One minute and one more offensive rebound later, the team was on top.
Then, after the Quakers tied it up, junior guard Jeremy Lin led a break up the court, but his intended pass for Pusar was blocked by Penn defenders. But Pusar was first to the ball again.
With a three-point lead after Lin’s three, the Crimson gave nothing away at the foul line. Pusar hit one of two, but after a Penn hoop with 15 ticks made it 62-60, Lin would hit all four of his foul shots over two trips and the team would take a deserved-late game victory.
“These are life lessons, you can deserve something sometimes and not get it,” Harvard coach Tommy Amaker said. “I thought in my heart we deserved it.”
THE WRIGHT STUFF
With the frontcourt decimated by injuries coming into the game and Lin hobbled by a hurt ankle, the rest of the team had to step up. One player who did so in a big way was freshman forward Keith Wright. The big man followed a fine performance Friday with 13 points and a team-best seven rebounds. 11 of his baskets came in the first half, where he routinely posted up the Penn defenders and led his team to a 29-26 halftime lead.
“Coach kept telling me to post up hard, so that’s what I do,” Wright said. “The guards tell me they are going to look inside-out so they pass the ball in to me and trust me to make the smart play, the right play.”

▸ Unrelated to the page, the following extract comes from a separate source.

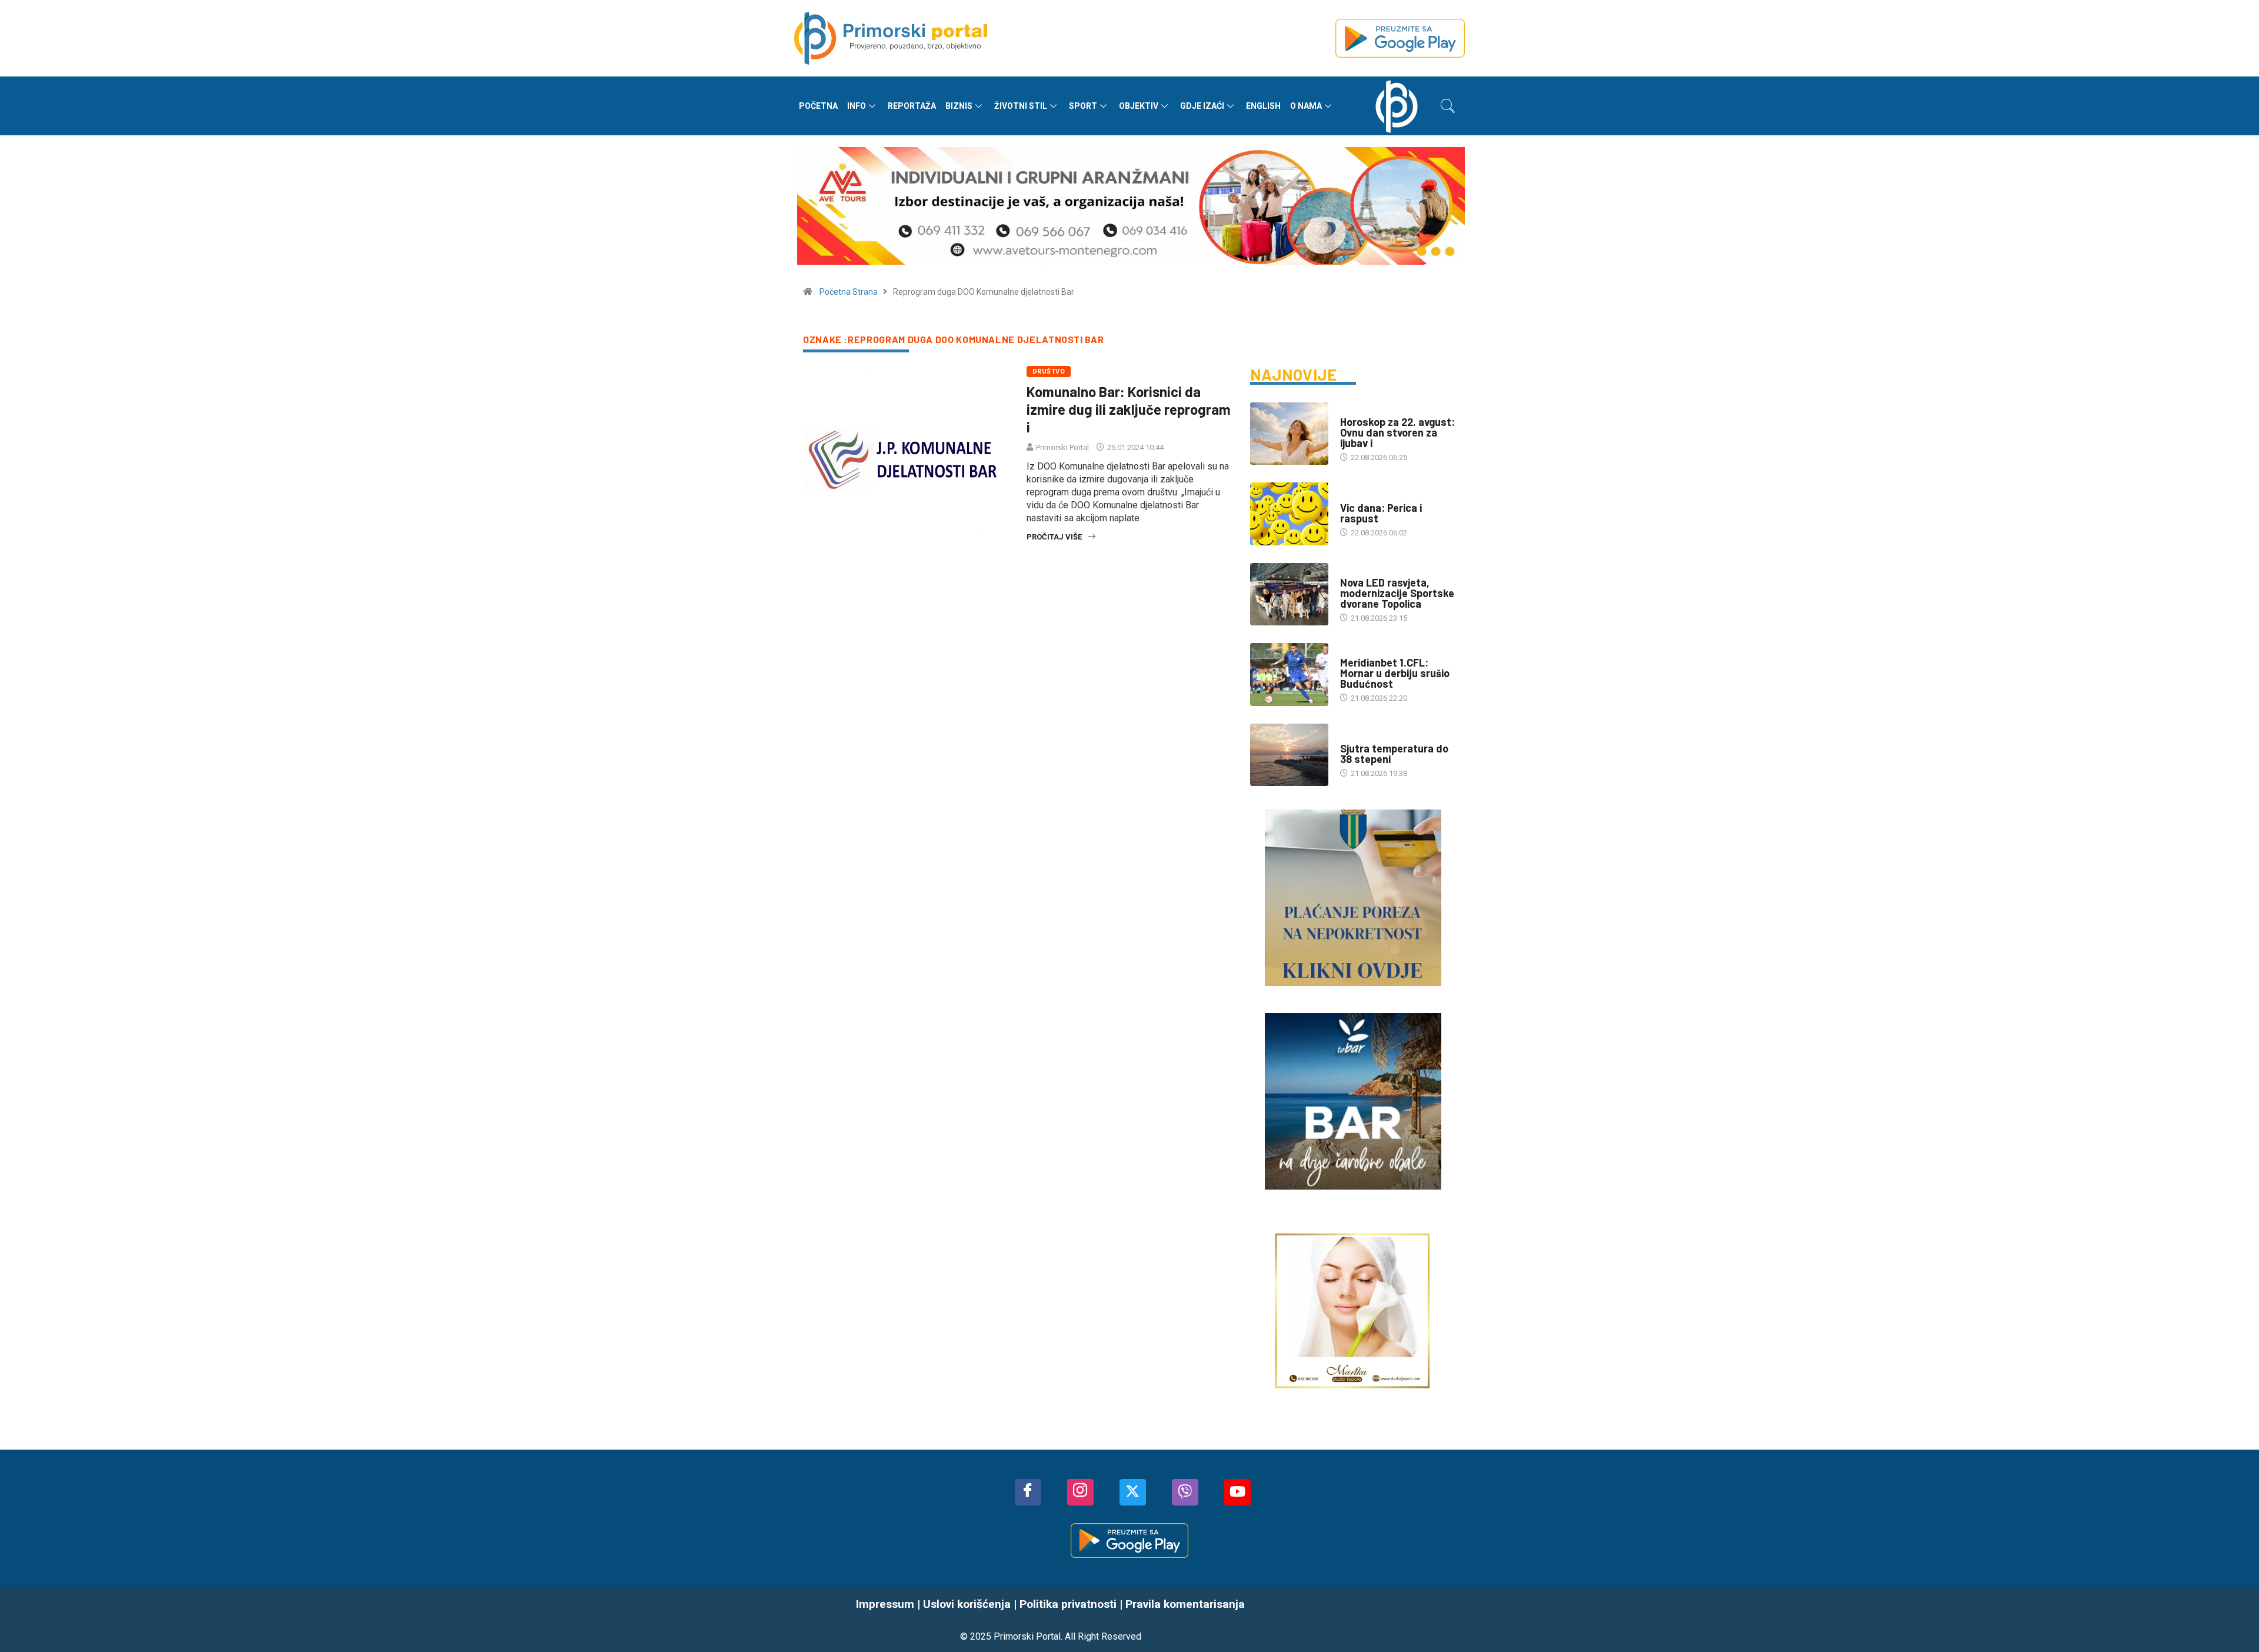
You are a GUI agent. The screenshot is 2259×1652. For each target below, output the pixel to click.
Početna (818, 106)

The best defense against him was foul trouble. He picked up his third foul three minutes into the second half and stayed on the floor to get his fourth a minute-and-a-half later while trying to receive a pass. But senior Evan Harris fouled out soon and freshman reserve Peter Swiatek, who played just four minutes in the Ivy season so far, had trouble against the impressive Quaker frontline, as he picked up four fouls in seven minutes. So Wright came back for good with just under 10 minutes left and played most of the rest of the game, with just a few breaks here and there.
“Not everything is going to go our way in the game,” he said. “Coach tells us all the time and next play we got to keep our head up. We knew we had to play smart but we also had to still play hard. I went in with my fourth foul and coach told me to play hard, play my game.”

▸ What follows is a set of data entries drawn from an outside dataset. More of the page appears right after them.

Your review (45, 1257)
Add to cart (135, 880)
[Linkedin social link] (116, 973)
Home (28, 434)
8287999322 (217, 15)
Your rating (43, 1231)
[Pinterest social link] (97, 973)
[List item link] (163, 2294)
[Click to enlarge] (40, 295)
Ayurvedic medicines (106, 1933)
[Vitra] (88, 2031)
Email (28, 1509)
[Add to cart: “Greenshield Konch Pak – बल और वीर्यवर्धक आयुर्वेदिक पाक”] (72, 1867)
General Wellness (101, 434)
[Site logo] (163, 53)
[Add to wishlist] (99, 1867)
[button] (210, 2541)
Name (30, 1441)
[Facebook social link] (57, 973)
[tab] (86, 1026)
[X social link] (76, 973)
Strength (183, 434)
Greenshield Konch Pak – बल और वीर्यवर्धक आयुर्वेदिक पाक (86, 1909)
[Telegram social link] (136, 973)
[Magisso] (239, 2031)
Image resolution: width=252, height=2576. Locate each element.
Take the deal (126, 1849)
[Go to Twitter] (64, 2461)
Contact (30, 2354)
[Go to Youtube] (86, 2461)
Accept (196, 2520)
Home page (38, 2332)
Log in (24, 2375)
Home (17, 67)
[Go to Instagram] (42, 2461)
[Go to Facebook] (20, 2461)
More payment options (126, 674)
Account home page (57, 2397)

The fifth foul never came and Wright got another bucket with a nice spin on Penn forward Cameron Lewis to pull his team within one at 53-52 with five minutes left.
NOT SO KILLER P
One of the most perplexing happenings in the league this season has been Penn’s play at home. The perennial Ivy contender has looked the part on the road, where it is 4-1, but at home, the Quakers are a surprising 0-4.

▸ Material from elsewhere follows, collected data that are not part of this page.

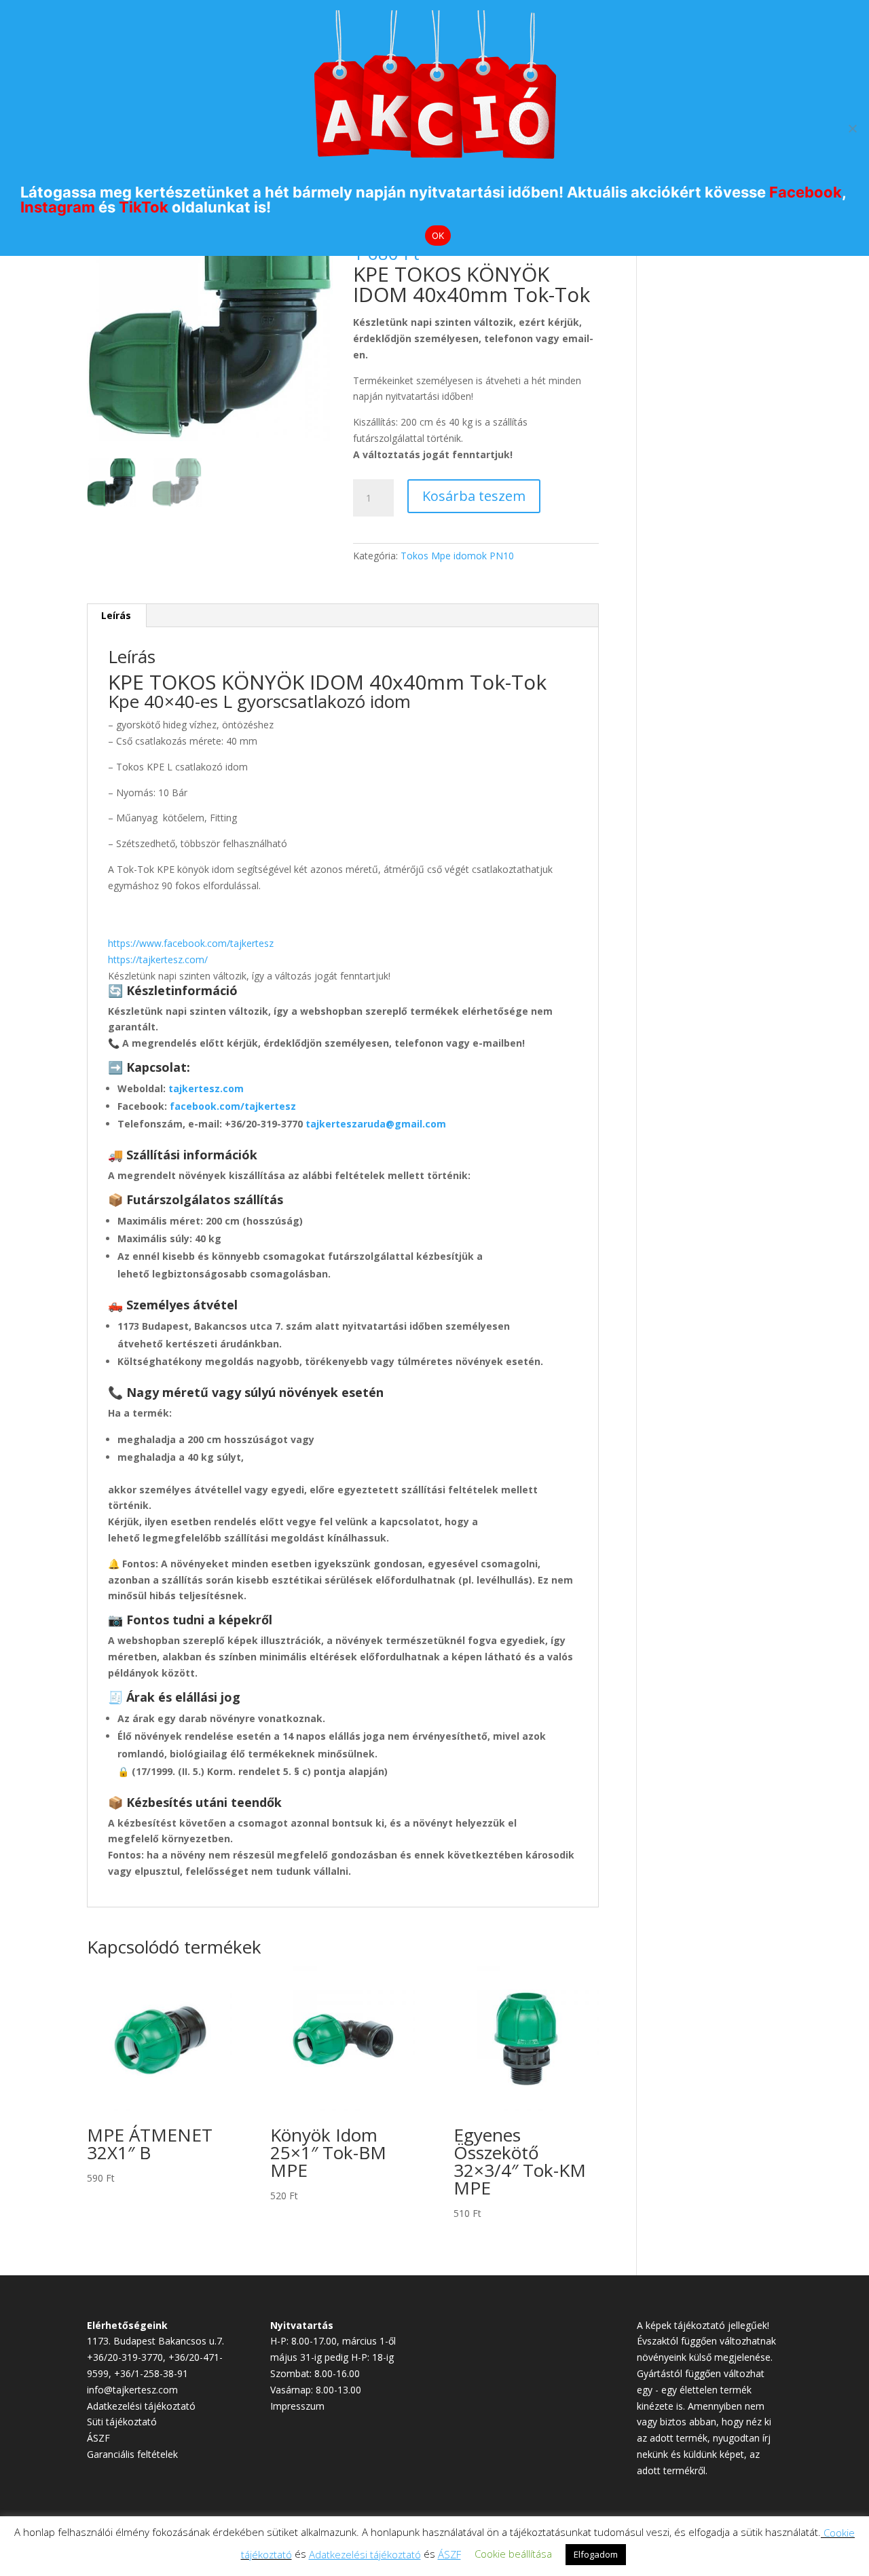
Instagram (57, 207)
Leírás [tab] (116, 615)
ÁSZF (98, 2437)
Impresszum (297, 2406)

Two weeks ago, Penn was swept at home by Cornell and Columbia, the first time it lost both weekend games at home in the league since 1968. And yet it happened again the next time up, with Harvard’s victory coming on the heels of Dartmouth’s 69-59 win the night before. A sign of the Quaker’s former dominance over those two northern schools is that in the 51 previous weekends those teams took a trip down to Philadelphia, Penn had never lost both games. That has changed now and Quakers look set for a second-straight mediocre Ivy season after winning the championship the previous three years.
“I can’t get back tonight and I can’t get back last night,” Penn coach Glen Miller said. “It doesn’t do any good to dwell on it, you have to try and evaluate things and get better.”